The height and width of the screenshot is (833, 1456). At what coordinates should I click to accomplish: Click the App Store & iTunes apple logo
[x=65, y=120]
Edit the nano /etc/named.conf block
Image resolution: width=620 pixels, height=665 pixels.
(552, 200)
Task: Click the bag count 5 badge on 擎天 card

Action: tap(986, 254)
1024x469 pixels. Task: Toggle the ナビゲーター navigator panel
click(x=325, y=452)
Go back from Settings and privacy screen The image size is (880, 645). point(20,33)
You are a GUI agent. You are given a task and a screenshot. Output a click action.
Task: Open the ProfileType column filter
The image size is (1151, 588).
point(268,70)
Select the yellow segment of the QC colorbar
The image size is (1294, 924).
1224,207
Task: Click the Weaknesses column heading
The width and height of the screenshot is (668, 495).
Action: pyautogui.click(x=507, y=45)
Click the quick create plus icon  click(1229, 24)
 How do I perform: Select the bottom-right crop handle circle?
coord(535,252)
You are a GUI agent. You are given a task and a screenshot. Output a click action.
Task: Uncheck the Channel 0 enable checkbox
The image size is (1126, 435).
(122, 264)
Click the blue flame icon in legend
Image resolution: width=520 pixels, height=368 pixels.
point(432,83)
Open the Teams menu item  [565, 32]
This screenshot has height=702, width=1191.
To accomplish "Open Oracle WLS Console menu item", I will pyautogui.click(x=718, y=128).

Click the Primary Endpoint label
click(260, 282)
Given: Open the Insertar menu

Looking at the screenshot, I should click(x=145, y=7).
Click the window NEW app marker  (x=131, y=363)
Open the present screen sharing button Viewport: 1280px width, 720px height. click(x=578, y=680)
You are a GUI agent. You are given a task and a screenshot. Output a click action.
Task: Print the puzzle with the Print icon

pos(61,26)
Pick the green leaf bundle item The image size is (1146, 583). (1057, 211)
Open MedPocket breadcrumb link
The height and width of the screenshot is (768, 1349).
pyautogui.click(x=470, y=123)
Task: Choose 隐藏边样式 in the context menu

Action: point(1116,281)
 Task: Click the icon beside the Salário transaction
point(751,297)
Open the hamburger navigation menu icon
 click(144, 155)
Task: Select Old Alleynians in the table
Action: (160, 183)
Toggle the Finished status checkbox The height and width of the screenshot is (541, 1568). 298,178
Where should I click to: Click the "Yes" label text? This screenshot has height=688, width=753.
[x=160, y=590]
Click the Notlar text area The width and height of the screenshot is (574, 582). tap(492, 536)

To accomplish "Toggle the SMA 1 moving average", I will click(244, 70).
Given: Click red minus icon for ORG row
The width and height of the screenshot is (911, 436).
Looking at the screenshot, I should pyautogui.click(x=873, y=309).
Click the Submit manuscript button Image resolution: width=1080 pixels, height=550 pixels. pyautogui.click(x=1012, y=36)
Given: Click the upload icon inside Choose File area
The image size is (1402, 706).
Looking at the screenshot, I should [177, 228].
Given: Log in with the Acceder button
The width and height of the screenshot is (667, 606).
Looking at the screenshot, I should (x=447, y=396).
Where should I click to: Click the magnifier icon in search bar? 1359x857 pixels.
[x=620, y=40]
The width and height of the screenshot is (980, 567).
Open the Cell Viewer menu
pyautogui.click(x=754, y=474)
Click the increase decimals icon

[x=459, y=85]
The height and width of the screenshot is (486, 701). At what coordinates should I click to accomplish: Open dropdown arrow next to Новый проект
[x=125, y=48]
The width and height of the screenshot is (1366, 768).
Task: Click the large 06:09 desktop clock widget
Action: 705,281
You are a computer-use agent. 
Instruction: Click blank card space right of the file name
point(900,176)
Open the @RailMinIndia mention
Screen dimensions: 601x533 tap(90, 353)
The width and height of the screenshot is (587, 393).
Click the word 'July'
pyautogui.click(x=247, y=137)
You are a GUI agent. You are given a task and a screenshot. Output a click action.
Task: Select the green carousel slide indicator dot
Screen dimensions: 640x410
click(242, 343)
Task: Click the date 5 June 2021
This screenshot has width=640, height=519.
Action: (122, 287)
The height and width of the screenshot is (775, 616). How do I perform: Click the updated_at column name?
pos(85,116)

# WHAT THIS TASK INVOLVES:
Please set down the whole listing above without altering a single line.

# YOUR SOLUTION:
The height and width of the screenshot is (833, 1456). At what coordinates should I click to accomplish: Click the App Store & iTunes apple logo
[x=65, y=120]
Edit the nano /etc/named.conf block
Image resolution: width=620 pixels, height=665 pixels.
(552, 200)
Task: Click the bag count 5 badge on 擎天 card

Action: tap(986, 254)
1024x469 pixels. Task: Toggle the ナビゲーター navigator panel
click(x=325, y=452)
Go back from Settings and privacy screen The image size is (880, 645). point(20,33)
You are a GUI agent. You are given a task and a screenshot. Output a click action.
Task: Open the ProfileType column filter
The image size is (1151, 588).
point(268,70)
Select the yellow segment of the QC colorbar
The image size is (1294, 924).
1224,207
Task: Click the Weaknesses column heading
The width and height of the screenshot is (668, 495).
Action: pyautogui.click(x=507, y=45)
Click the quick create plus icon  click(1229, 24)
 How do I perform: Select the bottom-right crop handle circle?
coord(535,252)
You are a GUI agent. You are given a task and a screenshot. Output a click action.
Task: Uncheck the Channel 0 enable checkbox
The image size is (1126, 435).
(122, 264)
Click the blue flame icon in legend
Image resolution: width=520 pixels, height=368 pixels.
point(432,83)
Open the Teams menu item  [565, 32]
This screenshot has height=702, width=1191.
To accomplish "Open Oracle WLS Console menu item", I will pyautogui.click(x=718, y=128).

Click the Primary Endpoint label
click(260, 282)
Given: Open the Insertar menu

Looking at the screenshot, I should click(x=145, y=7).
Click the window NEW app marker  (x=131, y=363)
Open the present screen sharing button Viewport: 1280px width, 720px height. click(x=578, y=680)
You are a GUI agent. You are given a task and a screenshot. Output a click action.
Task: Print the puzzle with the Print icon

pos(61,26)
Pick the green leaf bundle item The image size is (1146, 583). (1057, 211)
Open MedPocket breadcrumb link
The height and width of the screenshot is (768, 1349).
pyautogui.click(x=470, y=123)
Task: Choose 隐藏边样式 in the context menu

Action: point(1116,281)
 Task: Click the icon beside the Salário transaction
point(751,297)
Open the hamburger navigation menu icon
 click(144, 155)
Task: Select Old Alleynians in the table
Action: (160, 183)
Toggle the Finished status checkbox The height and width of the screenshot is (541, 1568). 298,178
Where should I click to: Click the "Yes" label text? This screenshot has height=688, width=753.
[x=160, y=590]
Click the Notlar text area The width and height of the screenshot is (574, 582). tap(492, 536)

To accomplish "Toggle the SMA 1 moving average", I will click(244, 70).
Given: Click red minus icon for ORG row
The width and height of the screenshot is (911, 436).
Looking at the screenshot, I should pyautogui.click(x=873, y=309).
Click the Submit manuscript button Image resolution: width=1080 pixels, height=550 pixels. pyautogui.click(x=1012, y=36)
Given: Click the upload icon inside Choose File area
The image size is (1402, 706).
Looking at the screenshot, I should [177, 228].
Given: Log in with the Acceder button
The width and height of the screenshot is (667, 606).
Looking at the screenshot, I should (x=447, y=396).
Where should I click to: Click the magnifier icon in search bar? 1359x857 pixels.
[x=620, y=40]
The width and height of the screenshot is (980, 567).
Open the Cell Viewer menu
pyautogui.click(x=754, y=474)
Click the increase decimals icon

[x=459, y=85]
The height and width of the screenshot is (486, 701). At what coordinates should I click to accomplish: Open dropdown arrow next to Новый проект
[x=125, y=48]
The width and height of the screenshot is (1366, 768).
Task: Click the large 06:09 desktop clock widget
Action: 705,281
You are a computer-use agent. 
Instruction: Click blank card space right of the file name
point(900,176)
Open the @RailMinIndia mention
Screen dimensions: 601x533 tap(90, 353)
The width and height of the screenshot is (587, 393).
Click the word 'July'
pyautogui.click(x=247, y=137)
You are a GUI agent. You are given a task and a screenshot. Output a click action.
Task: Select the green carousel slide indicator dot
Screen dimensions: 640x410
click(242, 343)
Task: Click the date 5 June 2021
This screenshot has width=640, height=519.
Action: (122, 287)
The height and width of the screenshot is (775, 616). How do I perform: Click the updated_at column name?
pos(85,116)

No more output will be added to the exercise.